The mythological origin of this festival varies in north and South India. In the South, especially in Tamil Nadu and Kerala, it is believed that Kama Deva, the God of love, aimed his arrow at his wife Rati. The arrow hit Shiva by mistake. Kama was burnt to ashes by the fire coming out of the third eye of the enraged God. Rati, who was also the daughter of Shiva, was so grief-stricken that Shiva relented and granted his daughter the power to see her husband but without a physical form. In Tamil Nadu, the festival known as Kaman vizha, Kaman pandigai, or Kama Dahanam commemorates the burning of Kama.
In North India, grains and stalks saved from the year's harvest are offered to Agni, the God of Fire. Big bonfires are lit and effigies of Kama are burnt, usually late at night or in the early hours of the morning.

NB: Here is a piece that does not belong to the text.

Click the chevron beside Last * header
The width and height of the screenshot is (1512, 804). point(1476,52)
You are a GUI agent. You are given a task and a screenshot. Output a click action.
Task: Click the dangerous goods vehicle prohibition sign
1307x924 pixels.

Holi fire, is a symbol of destruction of all filth and impurity, physical and mental.
Legend has it that a mighty King Hiranyakasipu ordered his people to worship him as a God. But Prahlad, his only son, refused to accept his father as a God, because he believed only in Lord Vishnu. The King tried to kill his son, but everytime Prahlad was saved as he uttered the name of Vishnu. Finally, Prahlad's aunt Holika, claiming herself to be fireproof, took the child in her lap and sat in the fire to burn him alive. When the fire subsided, the king found, the child alive while Holika had perished.
Krishna, an incarnation of Vishnu, is worshipped too during Holi. In Mathura, where Lord Krishna spent his childhood, Holi is celebrated with song and dance in addition to the usual colourdaubing.